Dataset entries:
....

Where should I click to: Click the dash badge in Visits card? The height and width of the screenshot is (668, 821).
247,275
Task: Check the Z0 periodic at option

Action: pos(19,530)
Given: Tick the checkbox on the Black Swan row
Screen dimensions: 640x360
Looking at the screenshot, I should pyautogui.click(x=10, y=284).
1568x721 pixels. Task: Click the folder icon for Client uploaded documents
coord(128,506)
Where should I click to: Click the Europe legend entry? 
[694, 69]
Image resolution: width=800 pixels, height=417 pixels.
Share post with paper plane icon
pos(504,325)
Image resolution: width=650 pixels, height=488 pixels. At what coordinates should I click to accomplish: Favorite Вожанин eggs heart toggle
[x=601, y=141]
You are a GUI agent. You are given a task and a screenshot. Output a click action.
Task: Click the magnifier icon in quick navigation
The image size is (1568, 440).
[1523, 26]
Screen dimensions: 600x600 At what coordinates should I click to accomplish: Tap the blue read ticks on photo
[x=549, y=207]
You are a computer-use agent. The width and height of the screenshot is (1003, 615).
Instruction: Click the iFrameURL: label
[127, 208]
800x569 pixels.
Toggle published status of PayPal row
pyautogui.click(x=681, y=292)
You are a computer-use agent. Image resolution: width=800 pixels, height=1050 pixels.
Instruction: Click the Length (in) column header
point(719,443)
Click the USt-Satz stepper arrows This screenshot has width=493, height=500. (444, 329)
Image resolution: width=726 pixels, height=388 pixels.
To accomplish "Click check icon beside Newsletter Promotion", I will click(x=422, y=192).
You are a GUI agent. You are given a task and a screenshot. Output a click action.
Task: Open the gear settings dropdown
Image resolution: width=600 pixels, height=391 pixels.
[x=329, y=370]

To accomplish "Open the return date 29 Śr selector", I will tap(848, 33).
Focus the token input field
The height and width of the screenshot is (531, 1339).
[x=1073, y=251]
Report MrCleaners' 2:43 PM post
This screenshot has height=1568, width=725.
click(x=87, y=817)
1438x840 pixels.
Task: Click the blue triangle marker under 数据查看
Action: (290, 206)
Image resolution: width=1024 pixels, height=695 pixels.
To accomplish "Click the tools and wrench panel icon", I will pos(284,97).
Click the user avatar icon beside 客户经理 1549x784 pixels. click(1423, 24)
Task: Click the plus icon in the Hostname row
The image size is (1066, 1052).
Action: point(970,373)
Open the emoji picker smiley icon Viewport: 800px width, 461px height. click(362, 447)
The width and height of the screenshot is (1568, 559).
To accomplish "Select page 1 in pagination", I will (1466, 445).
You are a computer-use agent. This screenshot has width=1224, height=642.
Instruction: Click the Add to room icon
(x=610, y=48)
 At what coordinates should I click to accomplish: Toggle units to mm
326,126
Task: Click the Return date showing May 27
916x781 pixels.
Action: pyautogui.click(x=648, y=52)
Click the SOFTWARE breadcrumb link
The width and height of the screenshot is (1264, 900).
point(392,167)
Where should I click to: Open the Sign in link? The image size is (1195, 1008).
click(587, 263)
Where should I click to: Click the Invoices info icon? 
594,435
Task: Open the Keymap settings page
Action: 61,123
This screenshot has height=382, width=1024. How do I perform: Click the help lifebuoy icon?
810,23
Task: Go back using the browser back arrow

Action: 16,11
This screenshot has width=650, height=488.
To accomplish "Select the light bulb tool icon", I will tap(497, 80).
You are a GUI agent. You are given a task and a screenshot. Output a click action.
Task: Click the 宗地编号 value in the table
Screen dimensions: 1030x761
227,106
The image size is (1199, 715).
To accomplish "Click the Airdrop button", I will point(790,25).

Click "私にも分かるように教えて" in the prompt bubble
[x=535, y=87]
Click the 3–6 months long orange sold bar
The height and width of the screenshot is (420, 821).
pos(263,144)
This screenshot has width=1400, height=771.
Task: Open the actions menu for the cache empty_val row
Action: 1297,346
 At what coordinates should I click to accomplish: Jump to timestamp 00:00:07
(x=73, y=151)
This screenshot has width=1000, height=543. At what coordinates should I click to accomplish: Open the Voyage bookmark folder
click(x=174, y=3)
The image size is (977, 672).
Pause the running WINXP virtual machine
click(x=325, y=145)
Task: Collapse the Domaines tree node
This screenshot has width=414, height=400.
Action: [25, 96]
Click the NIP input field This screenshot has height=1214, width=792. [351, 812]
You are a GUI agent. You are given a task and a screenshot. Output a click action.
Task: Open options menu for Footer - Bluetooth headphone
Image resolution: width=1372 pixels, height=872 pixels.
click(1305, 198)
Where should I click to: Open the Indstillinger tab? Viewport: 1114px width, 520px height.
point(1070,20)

....

What this task involves: Please copy each line of the records above in which the word "will" can be found.

Written solution:
To accomplish "Click check icon beside Newsletter Promotion", I will click(x=422, y=192).
To accomplish "Open the return date 29 Śr selector", I will tap(848, 33).
To accomplish "Click the tools and wrench panel icon", I will pos(284,97).
To accomplish "Select page 1 in pagination", I will (1466, 445).
To accomplish "Select the light bulb tool icon", I will tap(497, 80).
To accomplish "Click the Airdrop button", I will point(790,25).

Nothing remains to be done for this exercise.